Conflict of Interest H.L., M.B., and C.P. are employees of CSL Limited. M.W.N. and P.R. are employees of CSL Behring Innovation GmbH. Y.-C.C., C.P., M.W.N., H.H., and K.P. are inventors on patent applications describing antibody-mediated anti-FXIIa therapies.
Author Contributions
Y.-C.C., C.P., X.W., H.H., and K.P. designed the study. A.K.S., Y.-C.C., M.W., J.D.M., A.C.M., J.N., P.K., M.T.K.Z., A.H., H.L., M.B., M.W.N., P.R., X.W., and H.H. were involved in the acquisition and interpretation or analysis of data. A.K.S. drafted the manuscript. Y.-C.C., M.W., J.D.M., J.N., A.B., C.P., X.W., and K.P. provided critical review of the intellectual content of the manuscript. All authors approved the final version of the manuscript prior to submission.

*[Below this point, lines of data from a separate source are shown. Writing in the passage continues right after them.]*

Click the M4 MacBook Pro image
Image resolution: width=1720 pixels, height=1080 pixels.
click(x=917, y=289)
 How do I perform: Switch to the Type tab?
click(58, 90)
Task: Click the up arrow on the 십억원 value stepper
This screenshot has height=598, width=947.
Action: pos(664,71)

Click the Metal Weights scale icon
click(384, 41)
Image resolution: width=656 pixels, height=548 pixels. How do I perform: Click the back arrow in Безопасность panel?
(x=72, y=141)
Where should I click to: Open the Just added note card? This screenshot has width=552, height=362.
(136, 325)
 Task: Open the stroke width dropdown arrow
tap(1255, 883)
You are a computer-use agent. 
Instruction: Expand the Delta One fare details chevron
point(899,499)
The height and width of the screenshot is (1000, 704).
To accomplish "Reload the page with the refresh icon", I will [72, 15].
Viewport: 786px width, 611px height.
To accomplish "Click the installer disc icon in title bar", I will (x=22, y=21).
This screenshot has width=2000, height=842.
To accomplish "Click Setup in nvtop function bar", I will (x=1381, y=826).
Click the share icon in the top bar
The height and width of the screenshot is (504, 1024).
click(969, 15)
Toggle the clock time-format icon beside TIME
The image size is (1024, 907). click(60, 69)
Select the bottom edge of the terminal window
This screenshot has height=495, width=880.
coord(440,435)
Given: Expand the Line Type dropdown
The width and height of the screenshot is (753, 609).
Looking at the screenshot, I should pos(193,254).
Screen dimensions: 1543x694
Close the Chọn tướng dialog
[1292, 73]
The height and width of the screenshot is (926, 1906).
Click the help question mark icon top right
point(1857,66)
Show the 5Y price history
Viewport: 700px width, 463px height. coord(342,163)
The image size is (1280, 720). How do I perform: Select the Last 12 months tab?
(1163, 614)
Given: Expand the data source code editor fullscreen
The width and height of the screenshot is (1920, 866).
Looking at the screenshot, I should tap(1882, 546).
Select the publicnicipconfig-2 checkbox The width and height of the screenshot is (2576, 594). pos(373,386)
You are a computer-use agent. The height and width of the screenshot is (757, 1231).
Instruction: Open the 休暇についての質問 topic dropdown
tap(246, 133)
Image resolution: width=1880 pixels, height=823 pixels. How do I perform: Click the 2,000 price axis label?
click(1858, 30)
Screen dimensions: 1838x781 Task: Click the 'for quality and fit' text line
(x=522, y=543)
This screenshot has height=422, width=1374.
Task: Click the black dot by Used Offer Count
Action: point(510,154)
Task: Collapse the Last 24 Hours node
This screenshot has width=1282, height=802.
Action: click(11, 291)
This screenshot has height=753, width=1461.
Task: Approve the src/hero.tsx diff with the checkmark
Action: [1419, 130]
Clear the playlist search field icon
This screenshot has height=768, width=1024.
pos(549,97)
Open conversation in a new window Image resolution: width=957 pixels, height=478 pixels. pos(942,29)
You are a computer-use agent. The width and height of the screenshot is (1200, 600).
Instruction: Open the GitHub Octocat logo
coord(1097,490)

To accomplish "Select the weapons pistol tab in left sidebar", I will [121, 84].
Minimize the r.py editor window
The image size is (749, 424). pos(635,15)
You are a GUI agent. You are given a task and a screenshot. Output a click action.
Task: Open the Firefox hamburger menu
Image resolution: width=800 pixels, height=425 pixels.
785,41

Equally contributing first authors.
Equally contributing senior authors.
What is known about the topic?
Coronary atherosclerosis and abdominal aortic aneurysm and their resulting complications of myocardial infarction and aortic rupture, respectively, are globally dominant causes of mortality and morbidity.
Medical therapies that can prevent and stabilize vulnerable atherosclerotic plaques, and rupture-prone AAAs are highly sought-after.
Activated coagulation factor XII (FXIIa) sits at the interface of both coagulation and inflammation.
What does this paper add?
Inhibition of FXIIa via a monoclonal antibody reduces the size and increases the stability of atherosclerotic plaques and abdominal aortic aneurysms.
FXII inhibition via 3F7 decreases markers of local and systemic inflammation in a mouse model of vulnerable plaque.
3F7 mAb and its derivatives warrant further testing as potential drug candidates for the prevention of myocardial infarction and the development and rupture of abdominal aortic aneurysms.